_PROBLEM STATEMENT_: Copy the records below verbatim, starting with the line that contains "coordinates (287, 572)." and going on through the line that contains "at (480, 230).".

[Start of Attachment]

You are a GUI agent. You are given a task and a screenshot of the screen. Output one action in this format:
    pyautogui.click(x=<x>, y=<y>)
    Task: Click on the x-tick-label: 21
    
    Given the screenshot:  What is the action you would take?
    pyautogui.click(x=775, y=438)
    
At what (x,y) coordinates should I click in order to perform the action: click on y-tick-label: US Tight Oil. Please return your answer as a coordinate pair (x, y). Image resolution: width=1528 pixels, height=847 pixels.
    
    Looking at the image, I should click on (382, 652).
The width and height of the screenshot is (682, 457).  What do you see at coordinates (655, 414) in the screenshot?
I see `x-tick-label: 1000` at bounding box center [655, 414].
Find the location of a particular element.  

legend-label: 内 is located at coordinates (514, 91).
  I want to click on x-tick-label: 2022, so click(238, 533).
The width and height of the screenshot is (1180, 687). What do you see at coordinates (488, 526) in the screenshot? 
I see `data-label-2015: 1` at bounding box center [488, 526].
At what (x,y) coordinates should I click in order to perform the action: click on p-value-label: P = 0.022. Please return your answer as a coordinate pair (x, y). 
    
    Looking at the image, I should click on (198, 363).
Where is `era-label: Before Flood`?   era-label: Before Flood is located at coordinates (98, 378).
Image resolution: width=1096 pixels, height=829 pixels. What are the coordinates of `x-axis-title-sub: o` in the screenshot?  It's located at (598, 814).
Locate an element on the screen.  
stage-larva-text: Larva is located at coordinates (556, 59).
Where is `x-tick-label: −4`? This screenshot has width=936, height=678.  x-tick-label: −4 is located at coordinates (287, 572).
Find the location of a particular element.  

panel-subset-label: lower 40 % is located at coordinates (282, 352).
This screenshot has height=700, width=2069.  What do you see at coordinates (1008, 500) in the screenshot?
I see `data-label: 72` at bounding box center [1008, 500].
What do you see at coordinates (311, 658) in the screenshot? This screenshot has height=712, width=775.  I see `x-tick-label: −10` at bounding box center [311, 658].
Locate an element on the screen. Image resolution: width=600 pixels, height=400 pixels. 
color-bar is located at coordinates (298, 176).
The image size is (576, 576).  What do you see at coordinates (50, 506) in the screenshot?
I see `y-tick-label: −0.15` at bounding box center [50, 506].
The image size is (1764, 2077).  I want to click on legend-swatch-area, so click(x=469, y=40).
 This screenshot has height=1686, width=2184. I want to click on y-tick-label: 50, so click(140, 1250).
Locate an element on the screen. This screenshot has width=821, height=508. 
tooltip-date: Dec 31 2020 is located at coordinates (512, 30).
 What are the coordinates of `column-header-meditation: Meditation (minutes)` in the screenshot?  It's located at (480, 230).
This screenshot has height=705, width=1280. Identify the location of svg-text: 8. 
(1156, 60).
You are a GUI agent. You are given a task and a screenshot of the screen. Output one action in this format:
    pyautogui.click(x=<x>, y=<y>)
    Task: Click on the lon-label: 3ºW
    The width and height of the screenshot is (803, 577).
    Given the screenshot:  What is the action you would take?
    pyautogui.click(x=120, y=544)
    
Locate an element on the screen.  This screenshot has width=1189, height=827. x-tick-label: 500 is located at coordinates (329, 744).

[End of Attachment]

_SOLUTION TO THIS TASK_:
Where is `x-tick-label: −4`? This screenshot has width=936, height=678.  x-tick-label: −4 is located at coordinates (287, 572).
Find the location of a particular element.  

panel-subset-label: lower 40 % is located at coordinates (282, 352).
This screenshot has height=700, width=2069.  What do you see at coordinates (1008, 500) in the screenshot?
I see `data-label: 72` at bounding box center [1008, 500].
What do you see at coordinates (311, 658) in the screenshot? This screenshot has height=712, width=775.  I see `x-tick-label: −10` at bounding box center [311, 658].
Locate an element on the screen. Image resolution: width=600 pixels, height=400 pixels. 
color-bar is located at coordinates (298, 176).
The image size is (576, 576).  What do you see at coordinates (50, 506) in the screenshot?
I see `y-tick-label: −0.15` at bounding box center [50, 506].
The image size is (1764, 2077).  I want to click on legend-swatch-area, so click(x=469, y=40).
 This screenshot has height=1686, width=2184. I want to click on y-tick-label: 50, so click(140, 1250).
Locate an element on the screen. This screenshot has width=821, height=508. 
tooltip-date: Dec 31 2020 is located at coordinates (512, 30).
 What are the coordinates of `column-header-meditation: Meditation (minutes)` in the screenshot?  It's located at (480, 230).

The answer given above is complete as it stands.